* **Source document**:

== Segment start ==

We’ve been putting together these “Games You Might Have Missed” lists for a long time now, trying to surface deserving indies you might’ve overlooked. It gets harder every year though—to narrow it down, I mean. There are just so many games. We logged over 300 review codes in 2019, and that’s still a tiny fraction of what actually released. Even shouting out 30 indie games a year doesn’t feel like enough anymore.
All we can do is try, though. Below, you’ll find 15 fantastic indie games from the second half of 2019. Rhythm games, visual novels, frogs and alligators, skateboarding—it’s a rich and varied cross-section of the industry, and I’m certain you’ll find something worth taking a chance on. Though if you don’t…well, there’s our list of great indie games from the first half of the year as well, not to mention our Game of the Year list. That’s like, 45 great games from 2019.
Now if only there were more hours in a day.
Wilmot’s Warehouse
Wilmot’s Warehouse is a game about the joys of organizing. You’ve got a big ol’ room, a growing inventory of colorful boxes, and a bunch of demanding customers. Arrange your boxes however you’d like, whether by color, by shape, by theme. It doesn’t matter, so long as you can summon their location at a moment’s notice and drag them out of the lineup.
It sounds stressful, but I found Wilmot’s Warehouse surprisingly calming. Like unpacking after a move, it’s soothing to discover that everything has its place, that you can impose some order on the chaos with a bit of time and devotion.
Frog Detective 2: The Case of the Invisible Wizard
“Good thing crime’s not real.” Of all the jokes in Frog Detective 2, that one maybe got the biggest laugh out of me. It strikes at the heart of the series, one wherein you play as the titular Frog Detective—and yet your cases always end with a heartfelt apology and a dance party. There’s nothing sinister, no conspiracy and no bodies and no murder weapons. Just funny goofs and a cast of oddball animals to chat with.
The writing is good for more than a few blow-air-out-your-nose moments and at least one or two solid chuckles, and then an hour later it’s over. It’s perfect, and I hope Frog Detective turns into an annual tradition.

== Segment end ==

* **Exercise tasks**:
1 > Rewrite the part of the article on overlooked 2019 indie games starting with "Frog Detective 2: The" and going on through "to chat with.", changing "dance party" to "tea party".
2 > Extend the article on overlooked 2019 indie games onward from its final sentence.

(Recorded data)

== Segment start ==

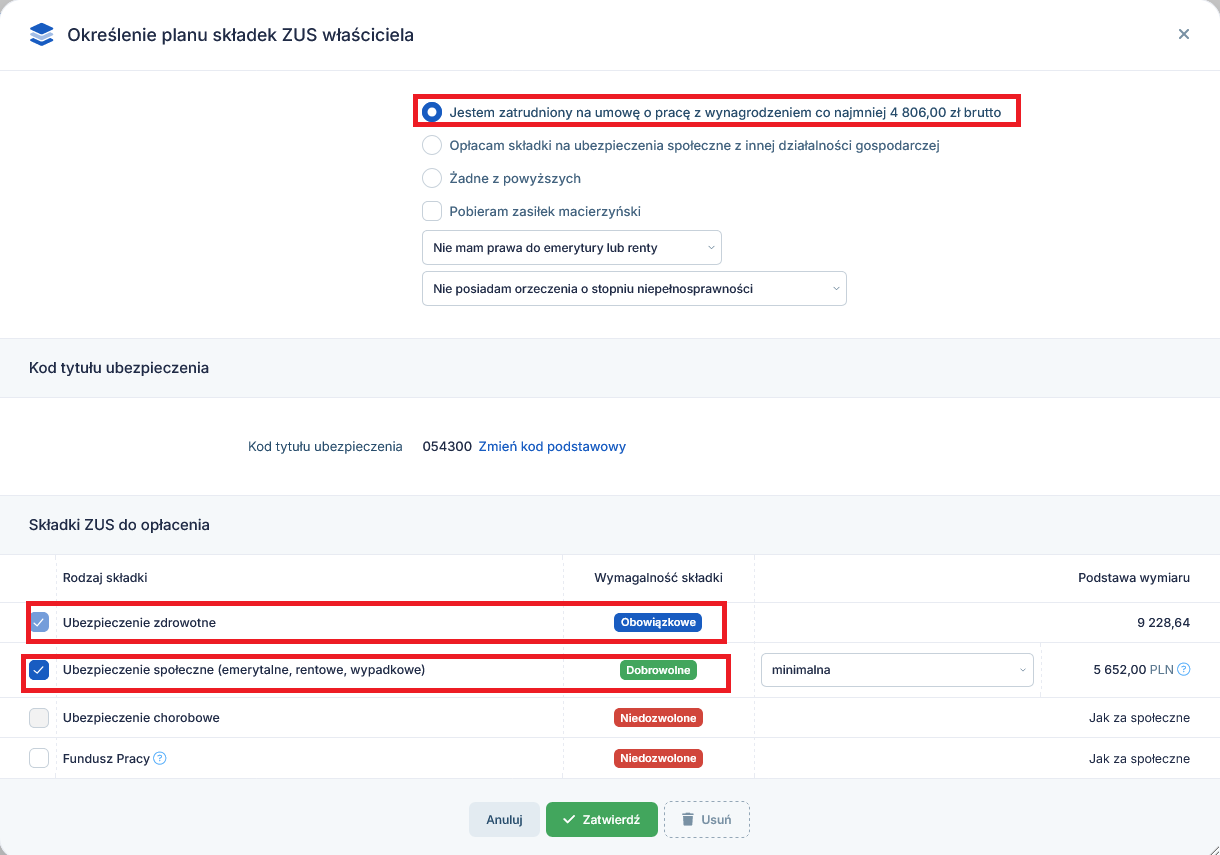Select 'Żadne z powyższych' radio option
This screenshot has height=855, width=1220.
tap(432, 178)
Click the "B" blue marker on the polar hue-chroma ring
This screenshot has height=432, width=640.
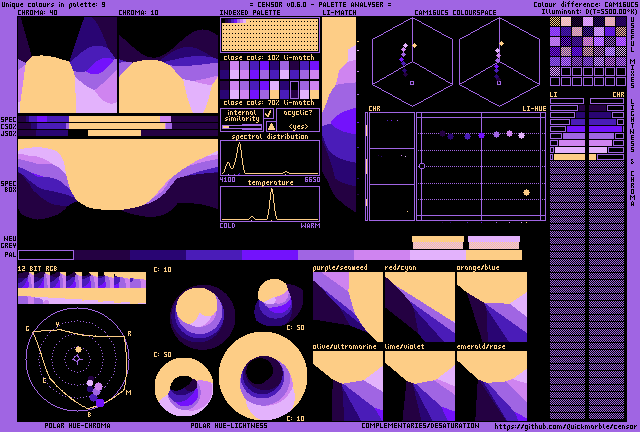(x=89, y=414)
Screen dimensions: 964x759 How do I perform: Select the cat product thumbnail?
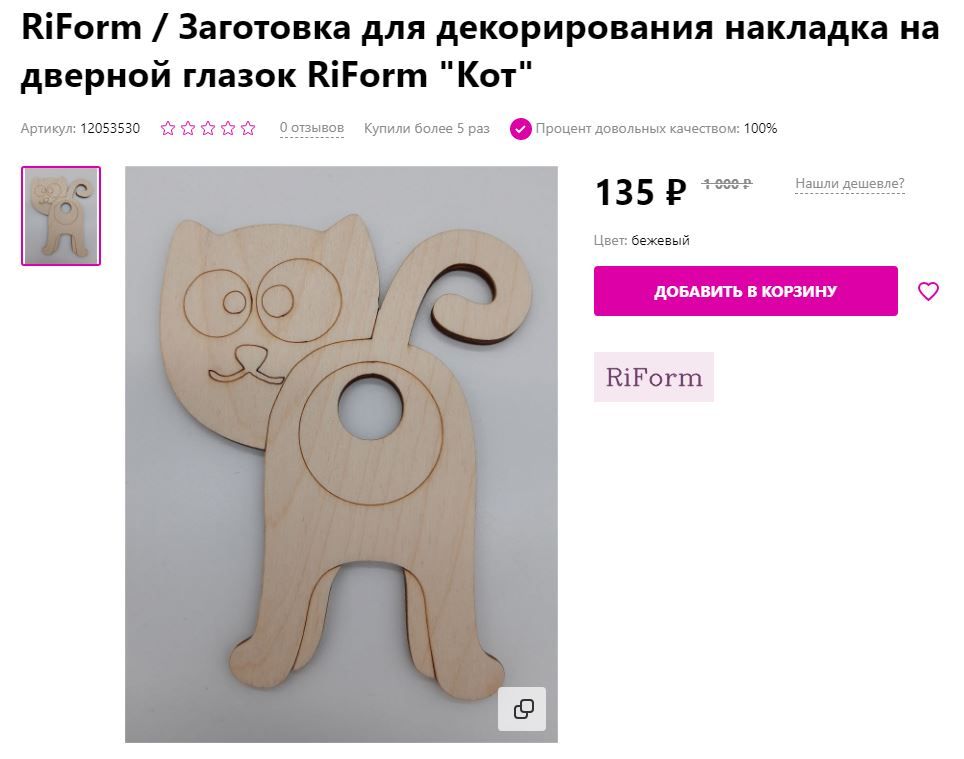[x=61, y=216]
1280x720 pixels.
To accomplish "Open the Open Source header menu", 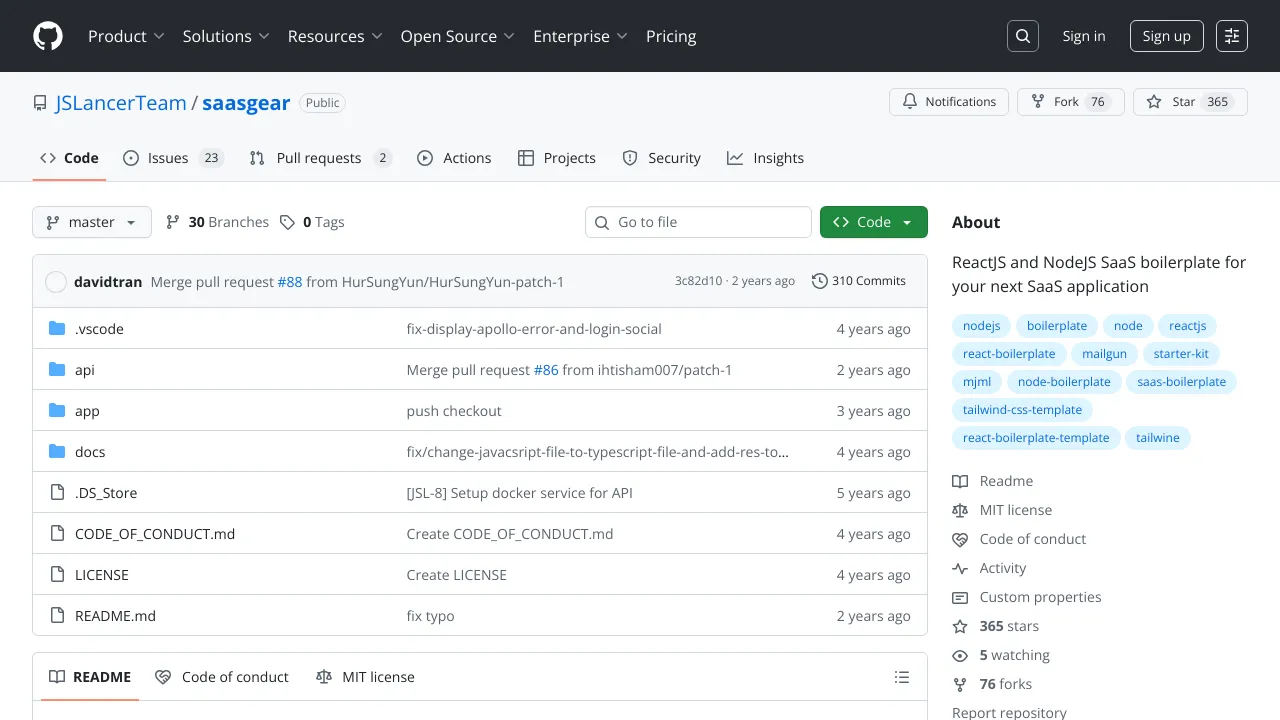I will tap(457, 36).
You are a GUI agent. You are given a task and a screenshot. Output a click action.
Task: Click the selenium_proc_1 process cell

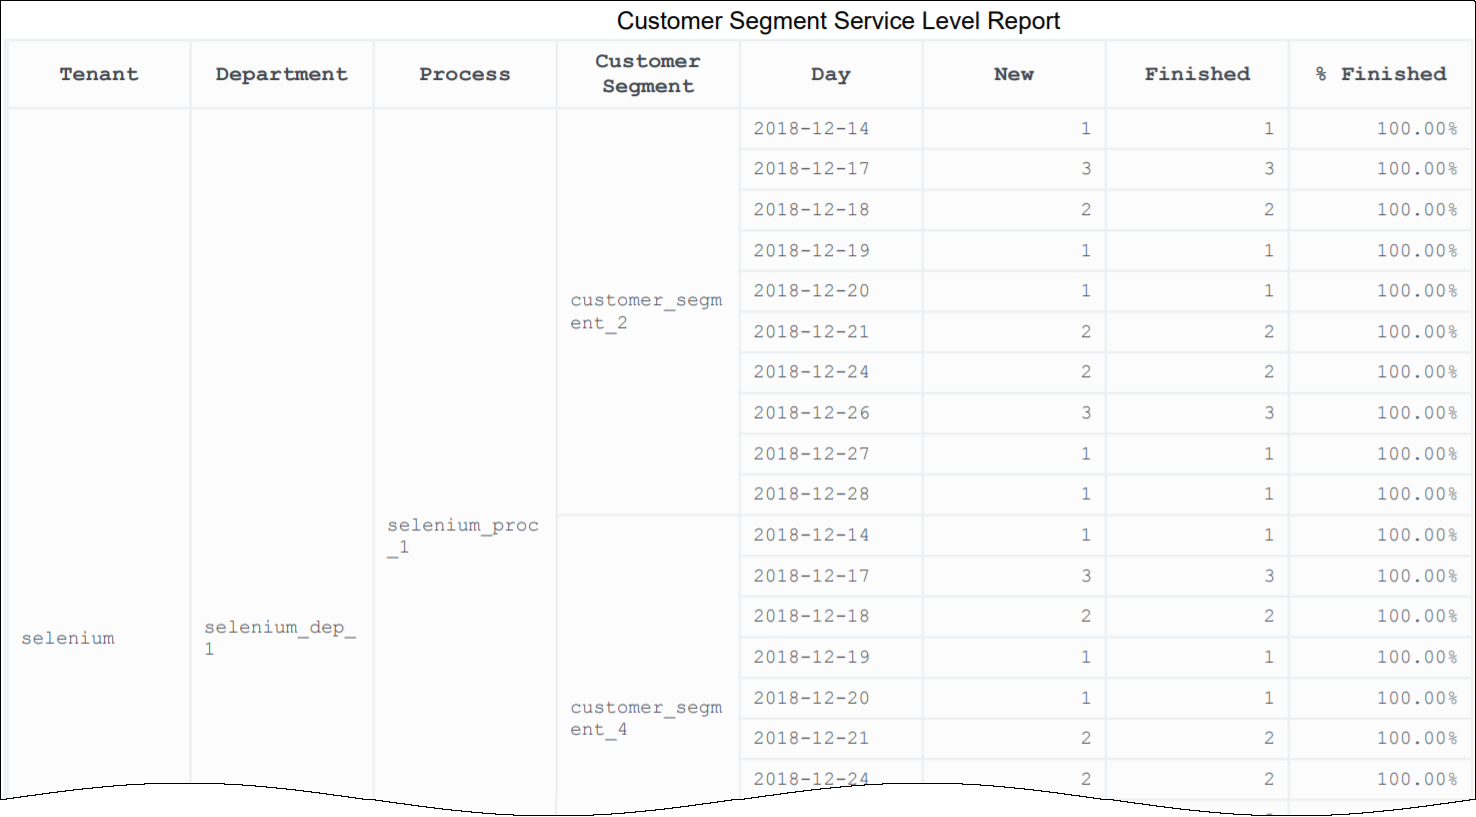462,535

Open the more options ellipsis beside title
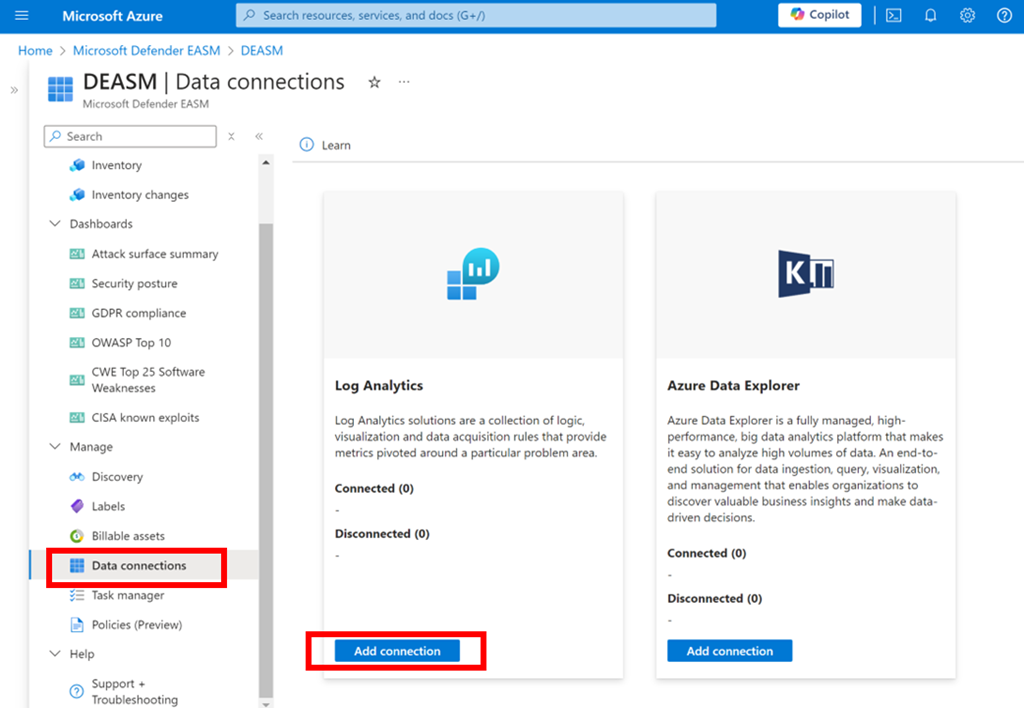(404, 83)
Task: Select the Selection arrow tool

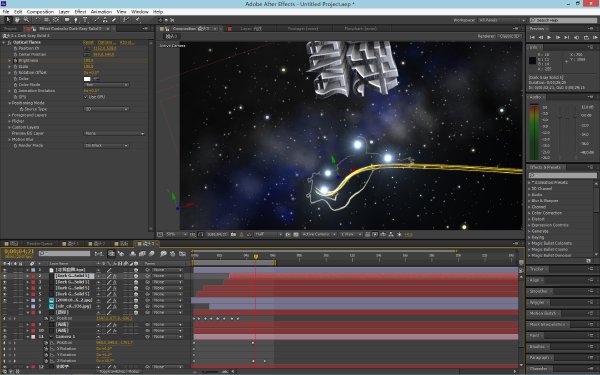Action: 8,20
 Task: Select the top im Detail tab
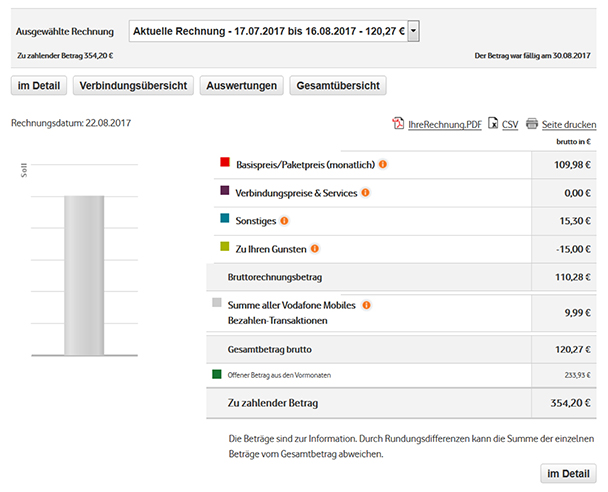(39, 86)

== Segment end ==

* **Written responses**:
1 >
Frog Detective 2: The Case of the Invisible Wizard
“Good thing crime’s not real.” Of all the jokes in Frog Detective 2, that one maybe got the biggest laugh out of me. It strikes at the heart of the series, one wherein you play as the titular Frog Detective—and yet your cases always end with a heartfelt apology and a tea party. There’s nothing sinister, no conspiracy and no bodies and no murder weapons. Just funny goofs and a cast of oddball animals to chat with.

2 >
Sayonara Wild Hearts
Sayonara Wild Hearts is a jaw-dropping spectacle, and I wish it let you sit back and enjoy that fact more. Essentially a music video with a rhythm game aspect, all I wanted to do was watch the action and hit a button every once in a while. Instead I was constantly aware of the points I was earning, the rankings I received at the end of every level, and the breaks in the action that coincided with kicking me back to the menu.
After finishing once—it’s only an hour or so—you unlock a mode that just jams every level back to back and only ranks you at the end. I can’t help wishing this was the first encounter I’d had with Sayonara Wild Hearts, a more relaxing experience that focuses on the artistry. Still, it’s a beautiful piece of work if you can turn off the perfectionist part of your brain.
Eliza
For years, Zachtronics has built tough puzzle games within elaborate story frameworks. Way more elaborate than most puzzle games attempt, really.
With Eliza, they simply dispensed with the puzzles for a moment. A visual novel, Eliza discusses the role of technology in modern life, all its myriad facets. Privacy laws, artificial intelligence, isolation and detachment, snake oil disguised as miracles, the reification of everyday life, all subjects that Eliza takes a passing interest in. None of it is all that surprising, but it’s a well-told story that’s as much a mirror of the player as the titular Eliza itself.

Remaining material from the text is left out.